Both in Jammu and Srinagar, the Pundit community, particularly the champions of Panun Kashmir, takes special care to observe October 22 as the Black Day. And vent their anger that they became subjects of ethnic cleansing with Delhi remaining a helpless by-stander. This October 22 acted as a grim reminder of the distance the Kashmiris have travelled from the days of ‘tribal invasion’ in 1947.
Every one of the organizers of the Day knew, mostly firsthand, the way tribals acted after they entered the valley at the behest of Pakistani Army. For instance, some armed tribals, indulged in looting whatever had caught their fancy. Most of them, if not all, had heard about gold but had not seen it by then, and, no surprise, they mistook shining brass for gold, and plundered brass vessels, as a veteran of the old times recalls with a big grin these days.
The simplicity and innocence of the tribal invaders had another fall-out. It threw the Pak army plans for Kashmir into disarray, and Rawalpindi is still unable to put its act together even after making private jihad the corner stone of its Kashmir policy.

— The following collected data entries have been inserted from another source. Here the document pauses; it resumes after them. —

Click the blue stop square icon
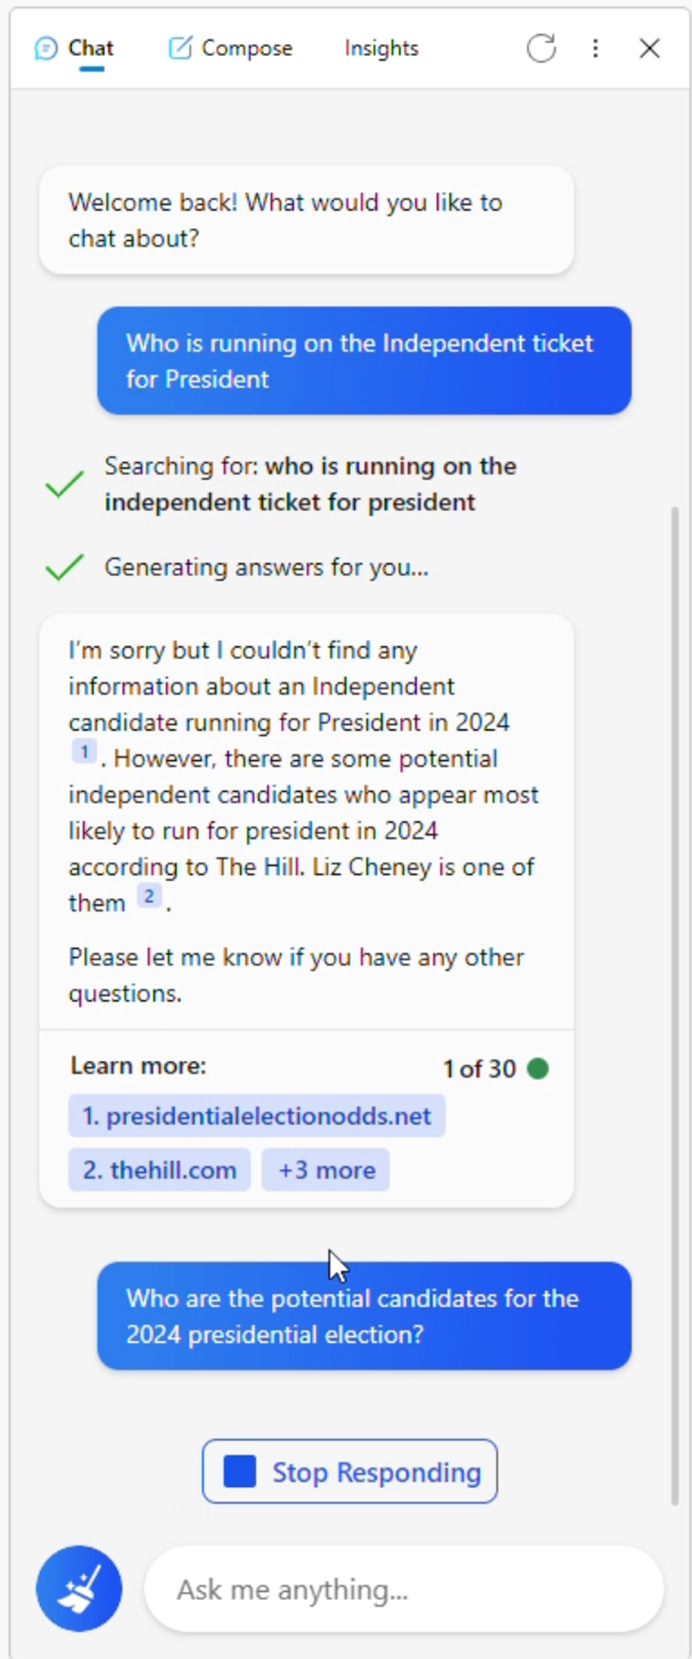The height and width of the screenshot is (1659, 692). pyautogui.click(x=240, y=1471)
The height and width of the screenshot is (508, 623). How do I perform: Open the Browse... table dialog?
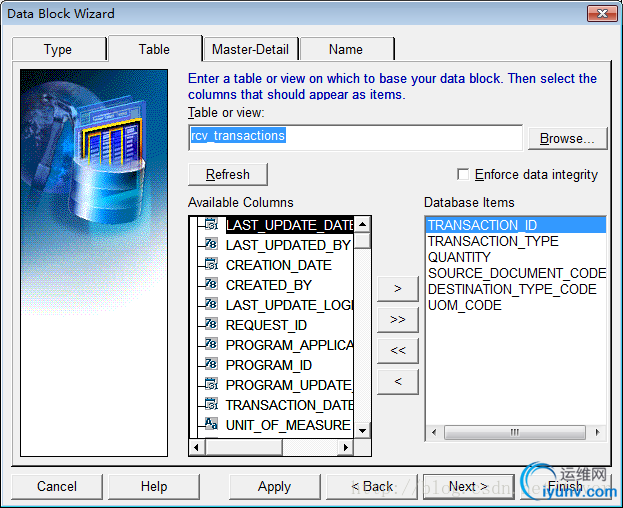click(567, 138)
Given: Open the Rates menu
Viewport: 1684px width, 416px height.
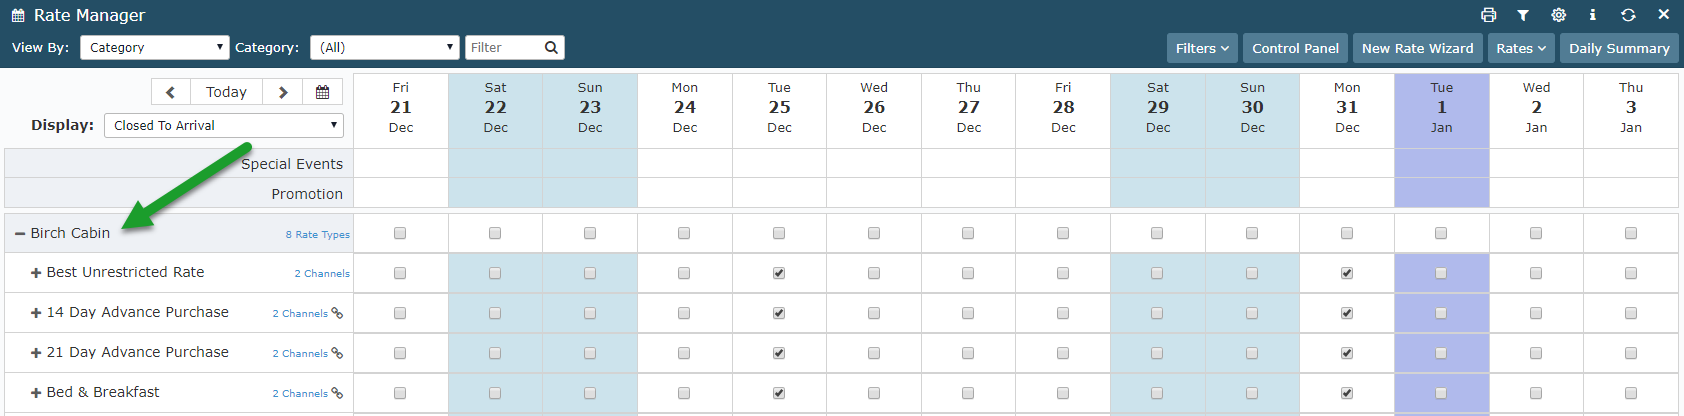Looking at the screenshot, I should [x=1521, y=48].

Leaders of various parties who joined the Black Day organised by Jammu Kashmir Unity Foundation (JKUF) made one point. It is that it is patently wrong to term the October 22, 1947 invasion of Kashmir as a tribal raid since Pakistani Army used the innocent tribals as “shield” to hide the true nature of the invasion. This is not a new claim. Several Indians, including government functionaries, have been making this observation at home and international platforms like the UN, but the Pakistani media, and Pakistani leadership - government and army- have been pooh-poohing these contentions. Not any longer. A beginning in “roll back” has started.
The threat faced by private jihad to Pakistani State appears to have stirred a very influential section of Pakistan into admitting home truths before the home audience. As journalist Hamid Mir, a leading light of the Pakistani media, says, this is a difficult job since “in Pakistan, State departments and non-State elements have very low levels of tolerance”.

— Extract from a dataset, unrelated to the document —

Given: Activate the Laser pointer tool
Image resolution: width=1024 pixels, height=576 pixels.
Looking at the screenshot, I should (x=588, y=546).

Mir himself anchored a special programme of Geo TV (from the Jung stable) on “Whether Pakistan State adopted private jihad as foreign policy?” Ignoring the stream of SMS threats, he and his panelists fielded questions from listeners in the context of an “All-Party Conference (APC)” held by Prime Minister Sharif for a mandate to talk to the Pakistani Taliban. And as Mir wrote later, “we explained that use of non-State elements by the State had not begun since 1979 after Russia’s attack on Afghanistan but it had begun much earlier when a tribal force was sent to Kashmir”.

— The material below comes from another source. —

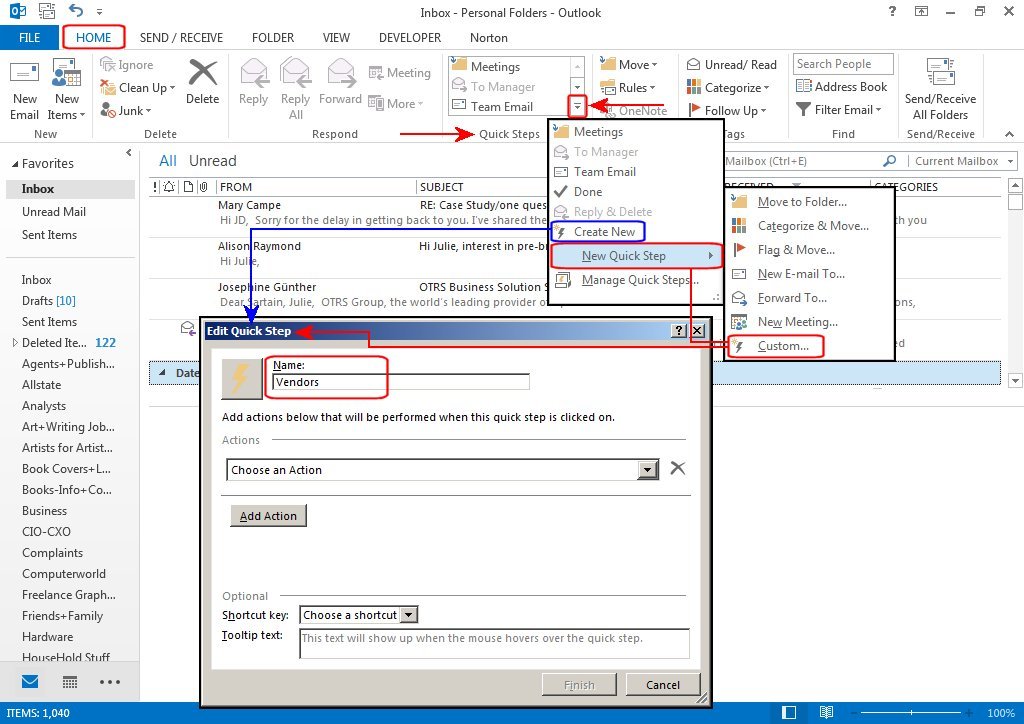1024x724 pixels.
Task: Open the Choose an Action dropdown
Action: 648,470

The four -hour long programme also exposed that taking the excuse of Kashmir’s issue not being resolved, “Gen. Ayub Khan initiated Operation Gibraltar in 1965, and sent guerrillas to Kashmir, which resulted in an Indo-Pak war”. If you know Urdu, read his piece in the original at http://jang.com.pk/jang/sep2013-daily/20-09-2013/mulkbharse.htm. And draw the inevitable conclusion that it is difficult to hide the truth – anywhere any time.
Let me conclude with an apt observation from Mir: “India also sent Mukti Bahni in 1971 to break up Pakistan, but the Indian state did not use its citizens against Pakistan but used the Army whereas Pakistan used non-State elements for Kashmir’s freedom again and again, as a result militancy penetrated into Pakistani culture.